━━ EXCERPT PROVIDED ━━
Each seminar usually lasts 30–45 minutes, with 20–30 minutes for the presentation followed by 10–15 minutes for Q&A. A light sandwich lunch will be provided.
Dr Ronnie Yearwood
Towards A Decolonial Method in Caribbean Constitutionalism
Abstract: Law as juridical technology has historically shaped and structured coloniality, constituting power (politics and law), knowledge (epistemology), and being (ontology). This raises a question of what does decoloniality, specifically decolonial constitutionalism, as a method look like? In other words, in applying decolonial constitutionalism, what does rupture/change entail?
In my current research, I argue that constitutional reforms in the Caribbean have not meaningfully changed or addressed embedded structures of power, knowledge and being, instead reproducing the Westminster (“Westmonster”). If law as a juridical technology has produced and sustained these hierarchies, then unmaking requires more than reform, it requires rupture, that is, a method that breaks the colonial logics. In my current project I am thinking through the following themes:
- Legal Archaeology and Epistemology - Law as juridical technology of governance and order, e.g., the Barbados Slave Code, and Barbados as “culture hearth”, illustrates an early site of globalisation and global constitutionalism, exporting the plantation complex to the Atlantic Caribbean/Americas. Caribbean constitutions, and legal and political systems remain rooted in these colonial logics.
- Structural Critique - Constitutional reform in the Caribbean fails because it does not engage with the legal archaeology and epistemology, that is, the coloniality that has been (re)produced in the constitution itself. The result is that the “Westminster” or rather “Westmonster” is reproduced/continued. This may explain why reforms do not capture “value propositions of the people”, such as the beach as national patrimony.
- Towards A Decolonial Method - A decolonial method requires ontological/epistemological rupture, that is, a radical re-founding. This may look like constituent assemblies as a form of civic ontological engagement, the development of a Caribbean hermeneutics, and a reckoning, that is, slaying the “Westmonster”, informed by insights from history.
━━━
* **SHORT PROBLEM 1**: Write out the part of the seminar abstract on Caribbean constitutionalism from "- Structural Critique" up to and including "as national patrimony.".
━━ DATASET EXCERPTS ━━
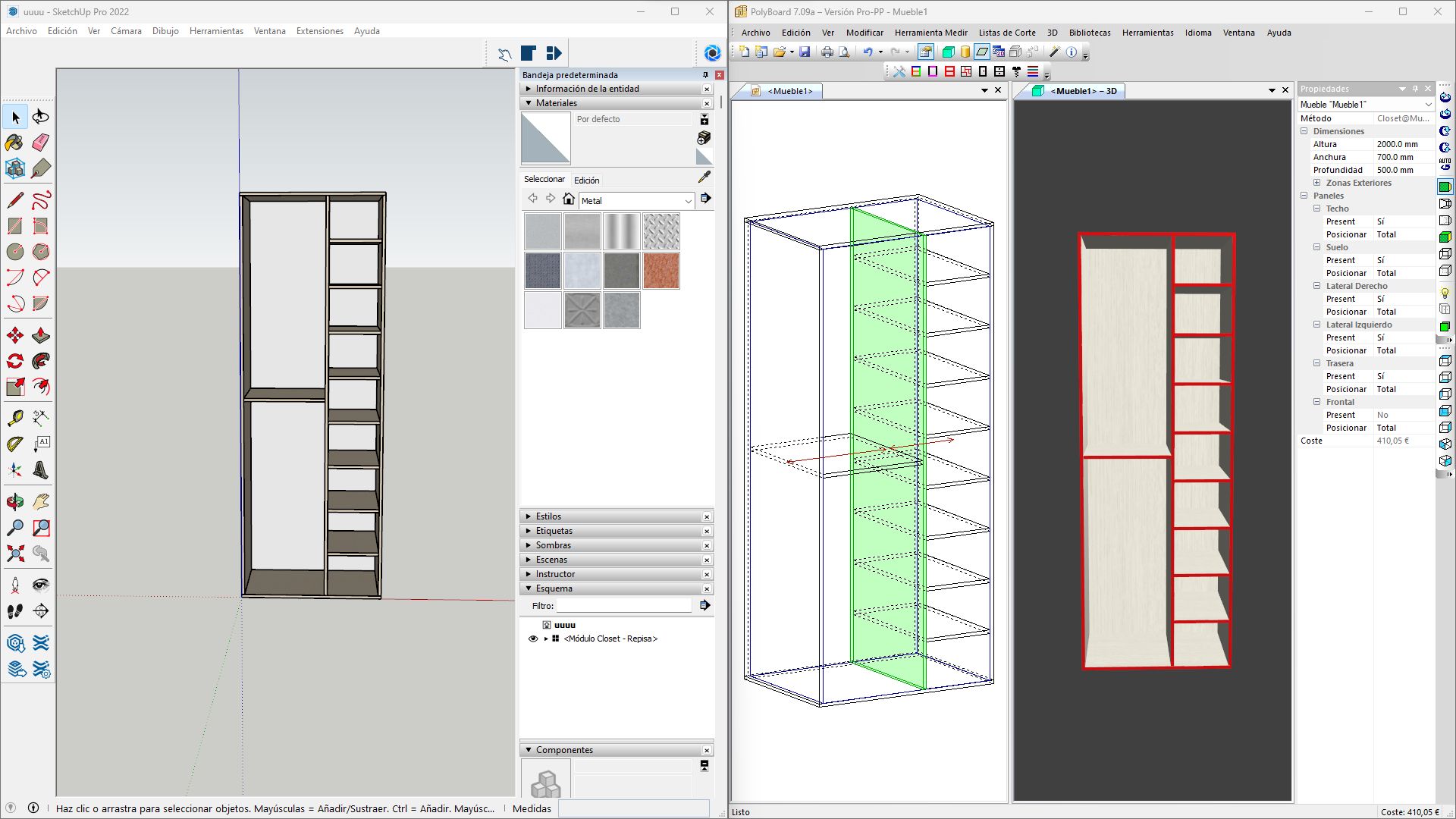Select the brick-red material swatch
This screenshot has width=1456, height=819.
(x=661, y=271)
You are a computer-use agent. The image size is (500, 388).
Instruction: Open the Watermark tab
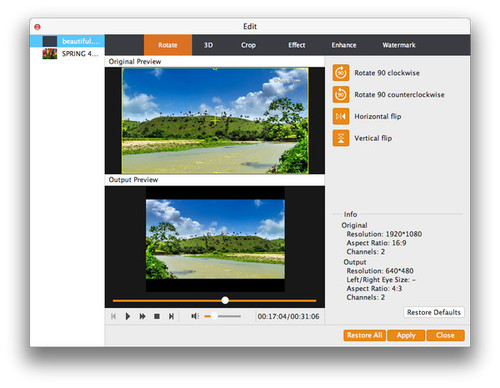tap(399, 45)
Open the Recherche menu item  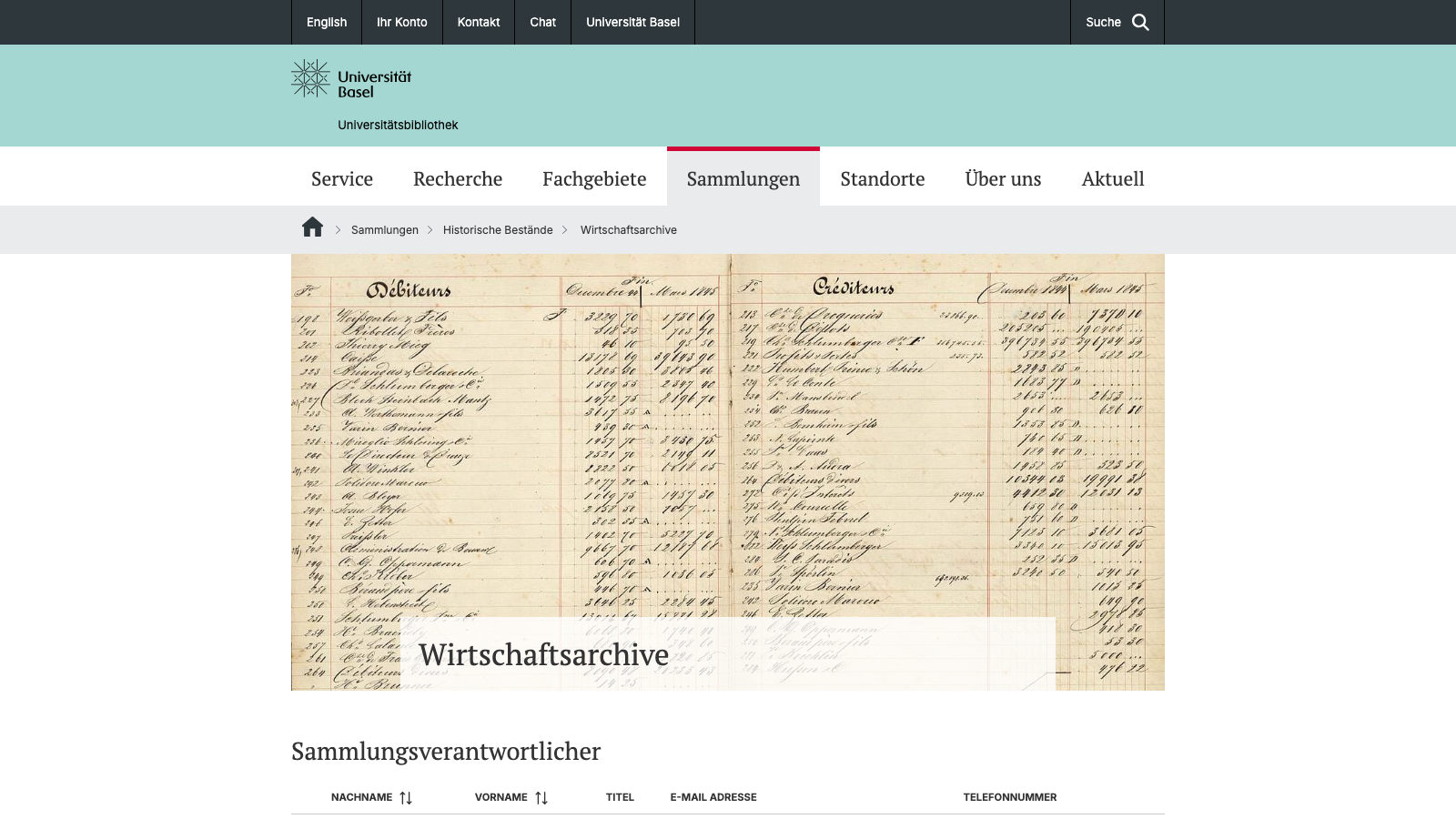point(458,178)
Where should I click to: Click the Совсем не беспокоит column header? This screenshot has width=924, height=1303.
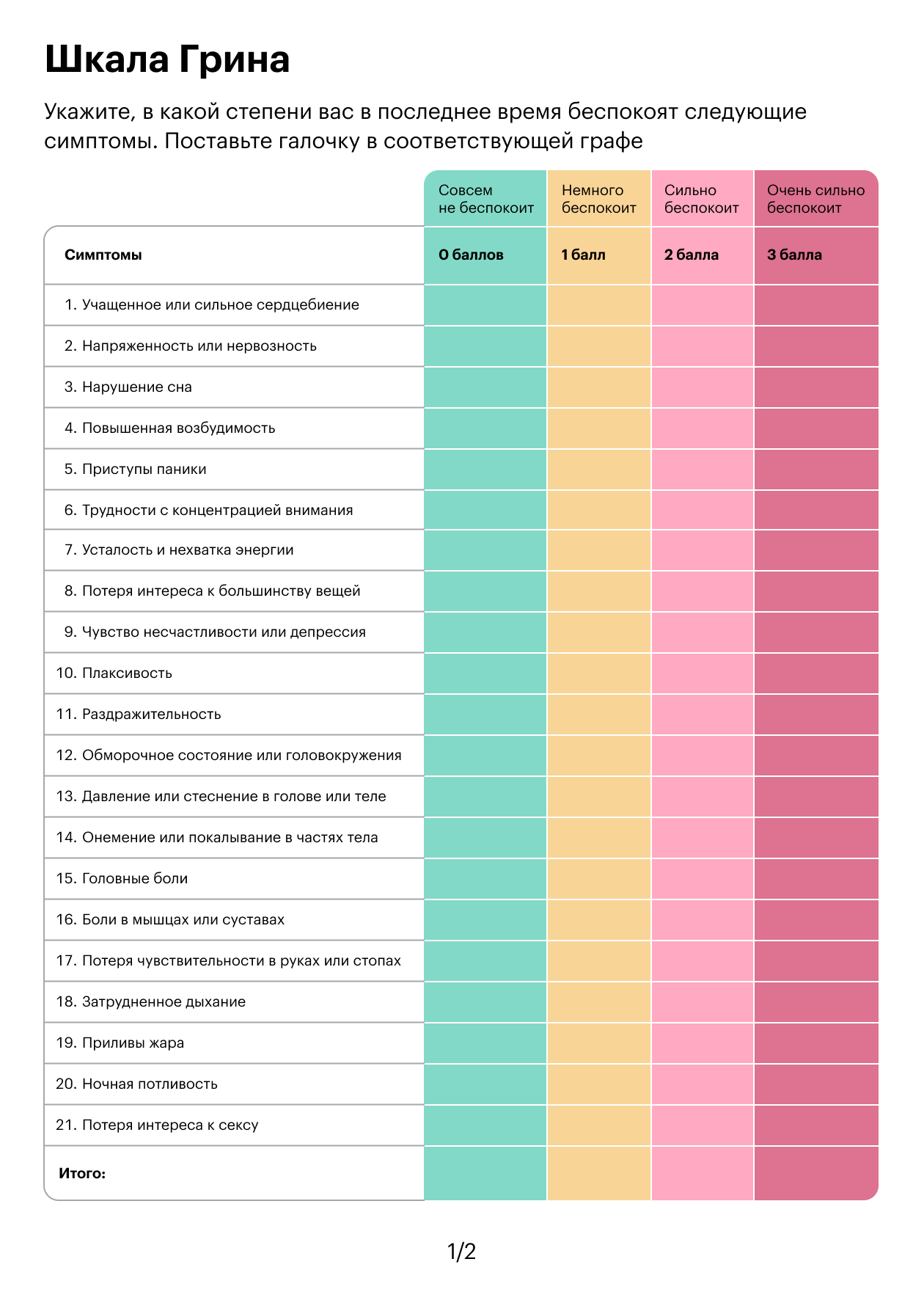[x=485, y=198]
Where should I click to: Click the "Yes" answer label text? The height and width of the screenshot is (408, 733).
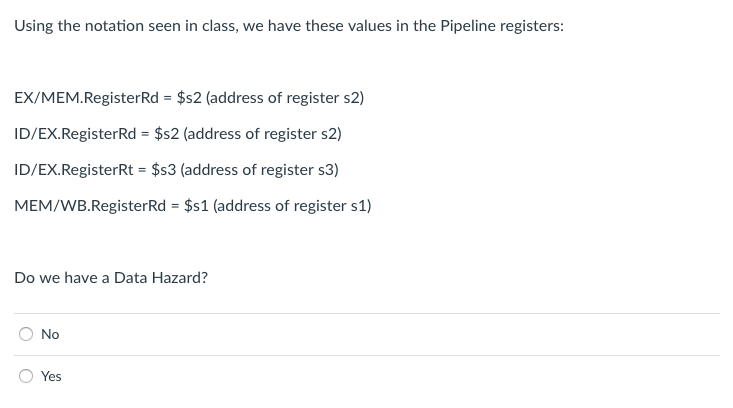(x=51, y=376)
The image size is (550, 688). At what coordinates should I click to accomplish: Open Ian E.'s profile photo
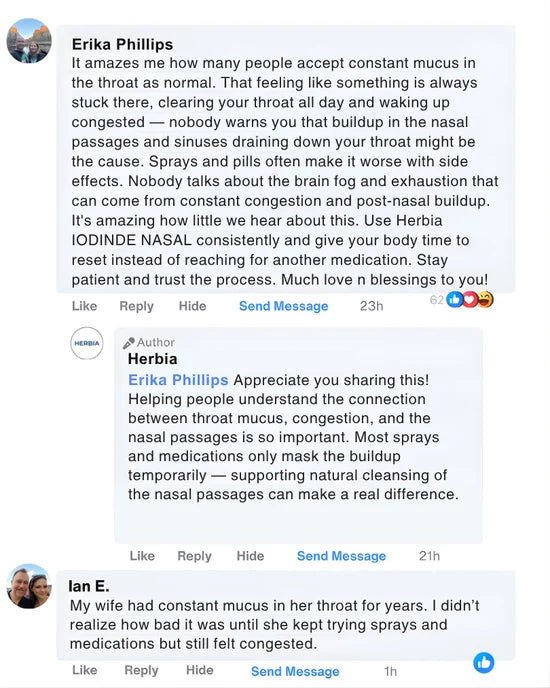point(29,586)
━━━
* **SHORT PROBLEM 2**: In the records, swap "profile photo" for "account picture" in the lines from the line with "The image size is (550, 688)." up to and including the last line of the records, and give those lines again with everything else unchanged. Leave the pictures out of your answer.

* **EXERCISE RESPONSE 1**:
- Structural Critique - Constitutional reform in the Caribbean fails because it does not engage with the legal archaeology and epistemology, that is, the coloniality that has been (re)produced in the constitution itself. The result is that the “Westminster” or rather “Westmonster” is reproduced/continued. This may explain why reforms do not capture “value propositions of the people”, such as the beach as national patrimony.

* **EXERCISE RESPONSE 2**:
The image size is (550, 688). At what coordinates should I click to accomplish: Open Ian E.'s account picture
point(29,586)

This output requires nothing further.